Captain America's embroiled in a whole different controversy these days, but some real-world analysts remember the last time he got mixed up in a political back-and-forth: Marvel's Civil War. Back then, Cap took up arms against Iron Man's Superhero Registration Act, which required super-people to be registered, regulated and trained by the government. And this time, it's liberals who are calling Cap out about it.

In a post that kicks off with a take on this week's tea-party tantrum, national security blogger Spencer Ackerman of the progressive site Firedoglake argues that Iron Man and the pro-Registration side of the superhero Civil War were in the right:

[...] what Iron Man was really saying was no different than the uncontroversial principle that the state needs a monopoly on the legitimate use of force.
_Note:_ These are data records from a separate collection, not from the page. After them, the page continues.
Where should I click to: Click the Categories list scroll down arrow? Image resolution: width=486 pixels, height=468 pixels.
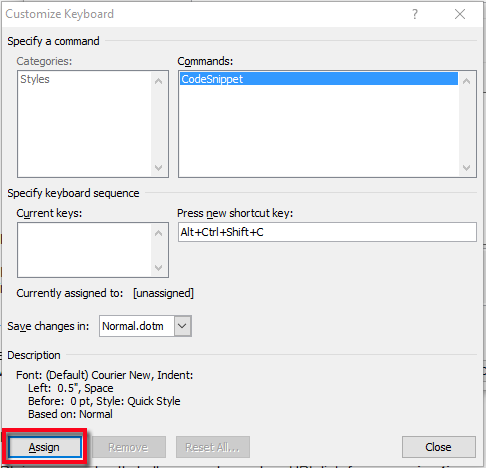159,167
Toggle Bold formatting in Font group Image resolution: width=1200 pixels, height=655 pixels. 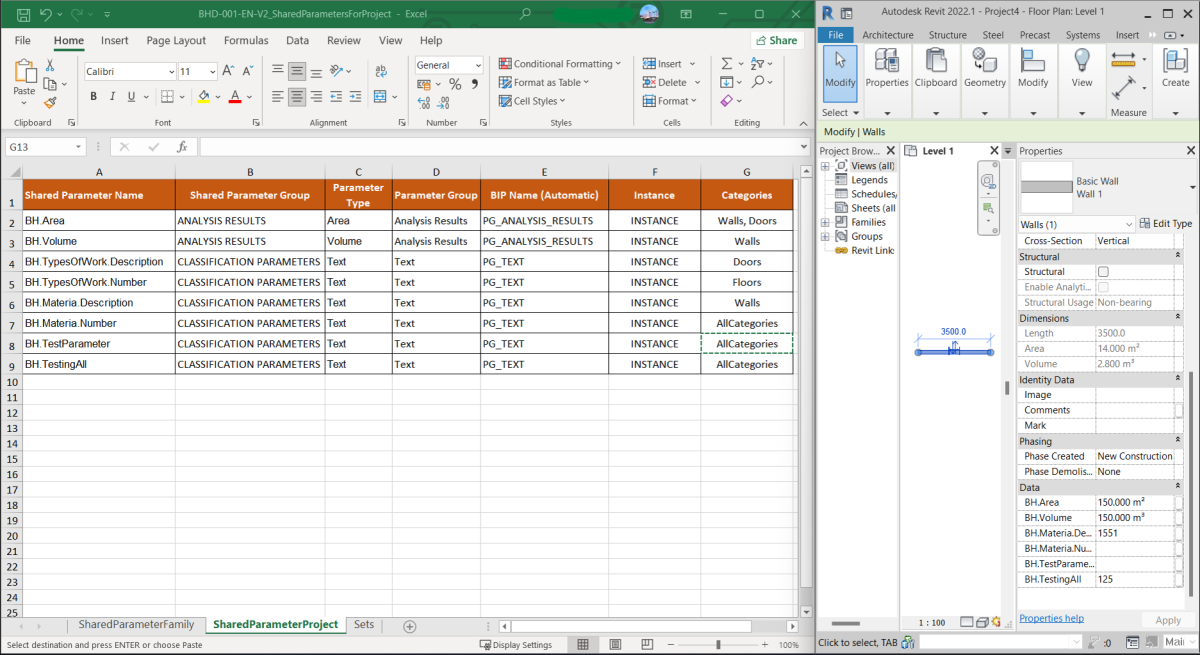click(x=94, y=97)
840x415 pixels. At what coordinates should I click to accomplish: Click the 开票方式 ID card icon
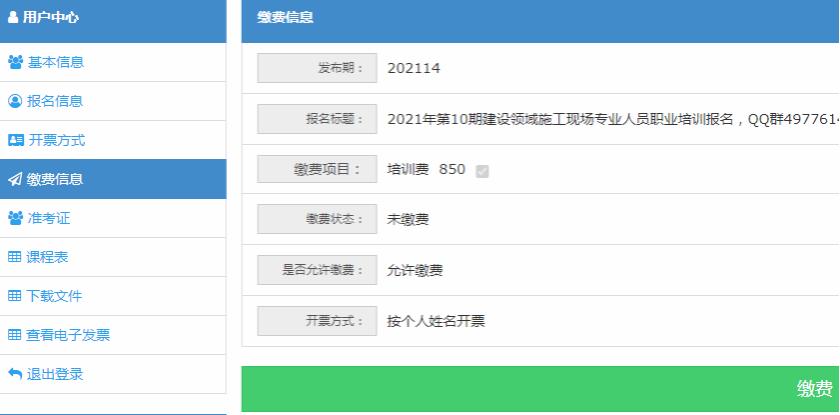[x=15, y=140]
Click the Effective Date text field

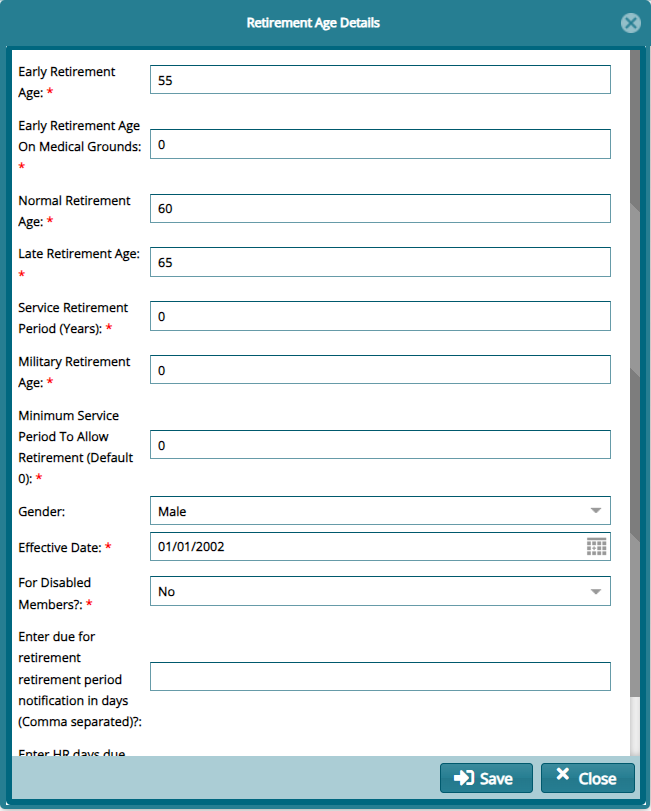point(366,546)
When Cap launched his “the government will pick the supervillains” monologue, I was surprised that someone — like She-Hulk, who’s a lawyer — didn’t reply, “Wait, no. We have laws criminalizing certain behavior. We’ll have to follow those laws. That’s why the cops and the firefighters and the military and the intelligence communities don’t just go around legally killing members of the out-of-power party. Why would we be any different?”
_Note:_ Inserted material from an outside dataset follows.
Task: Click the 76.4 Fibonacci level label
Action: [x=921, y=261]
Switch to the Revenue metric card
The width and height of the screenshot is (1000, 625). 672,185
Ackerman argues that by making Captain America, the living symbol of American patriotism, the leader of the anti-Registration side, Marvel stacked the emotional deck against Tony Stark even though the facts were in his favor.
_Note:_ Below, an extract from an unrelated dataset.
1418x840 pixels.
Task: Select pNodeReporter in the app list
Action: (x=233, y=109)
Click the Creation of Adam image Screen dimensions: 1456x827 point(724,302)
Left-leaning economics and domestic-policy blogger Ezra Klein of the Washington Post agrees, and makes his case even more bluntly than Ackerman:

Iron Man was unequivocally right in the argument over superhero registration. I'm not even sure what the case for the other side is, and the libertarians I've asked haven't been able to come up with one. If the state has any legitimate function at all, it's to train and regulate people who could accidentally kill everyone in a hundred-mile radius.

For the record, I agree completely, and I've ranted and raved about this ever since the Civil War broke out. All Iron Man was calling for in the Superhuman Registration Act was for the government to exercise the sort of control over superpowered vigilantes that they have over the police, military, and intelligence agencies. When Captain America rebelled against this, he was basically fighting for the right for him and his chums to be able to toss Doctor Octopus or whoever into a city bus with less government oversight than a 16-year-old learning to drive or the nice lady who runs the nail salon at the strip mall around the block. But Marvel relentlessly loaded its Civil War comics with cues that Cap was the good guy and Iron Man was bad, from comparing the SHRA to internment camps and Guantanamo Bay, to giving Cap the more sympathetic side of the "freedom vs. security" debate for which Civil War was a broad-strokes metaphor (keep in mind that in the real world, the leader of the "security" side was George W. Bush), to making Stark act like a tyrannical tool for no reason (J. Michael Straczynski's Amazing Spider-Man Civil War tie-in storyline, I'm looking in your direction), to simply giving the anti-Reg side much cooler superheroes. Captain America, Spider-Man, Luke Cage, the Thing, the Young Avengers, and the Punisher vs. pre-Robert Downey Jr. Iron Man, Mister Fantastic, Hank Pym, Ms. Marvel, Norman freaking Osborn, and a psychotic Thor clone? Yeah, no bias there.

You ended up almost having to root for Captain American against the increasingly unlikeable Iron Man, even though Cap was wrong on the issues. Fortunately, our nation's pundit class is setting the historical record straight.